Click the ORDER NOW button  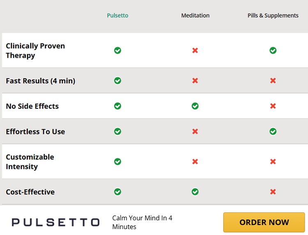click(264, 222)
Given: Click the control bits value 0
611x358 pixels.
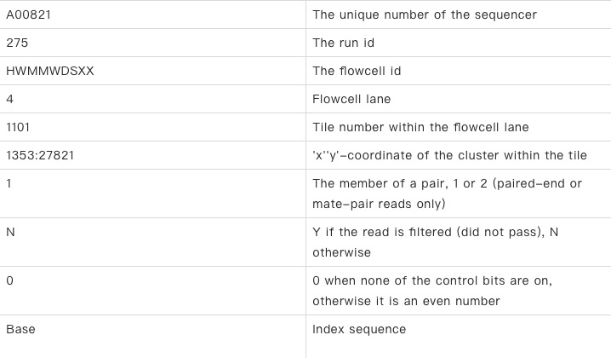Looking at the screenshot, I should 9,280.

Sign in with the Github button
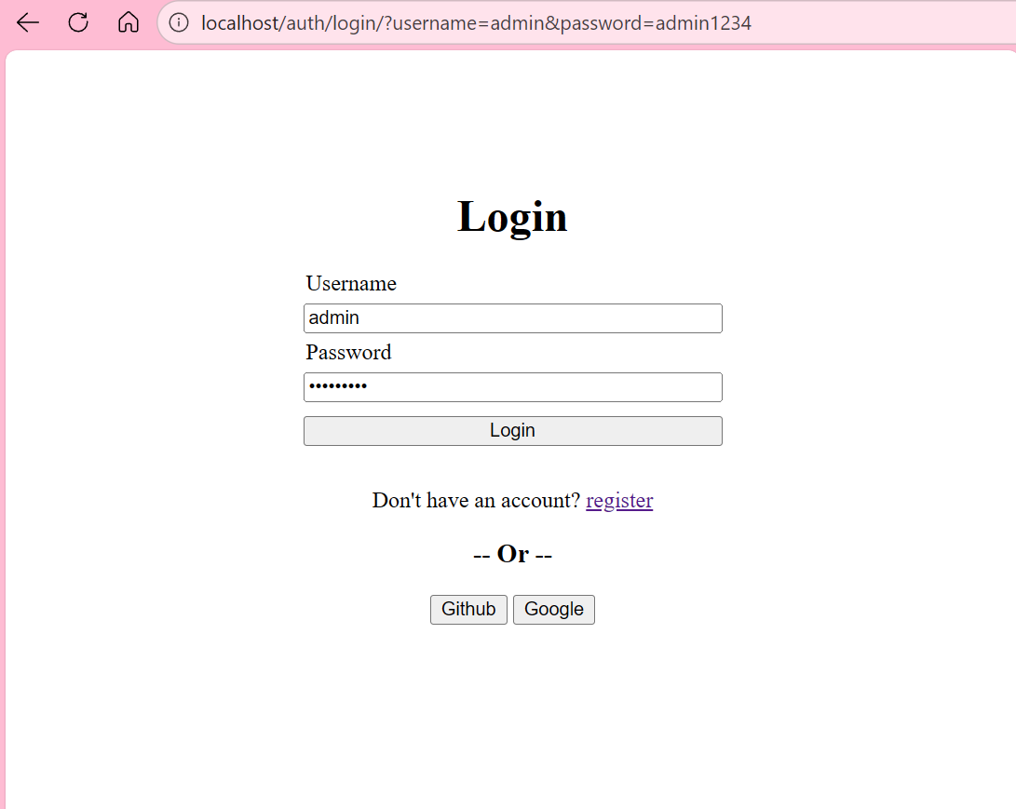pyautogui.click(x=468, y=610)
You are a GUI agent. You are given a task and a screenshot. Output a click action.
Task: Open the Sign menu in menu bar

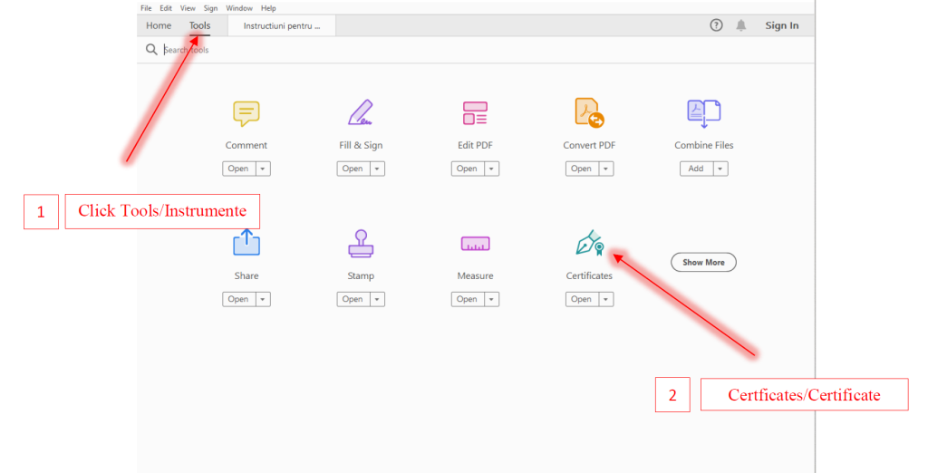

^^^^

## What to produce
Please give an exact copy of the lines from the line containing "You are a GUI" through the end of the records above, pictures excluded.

## Answer space
You are a GUI agent. You are given a task and a screenshot. Output a click action.
Task: Open the Sign menu in menu bar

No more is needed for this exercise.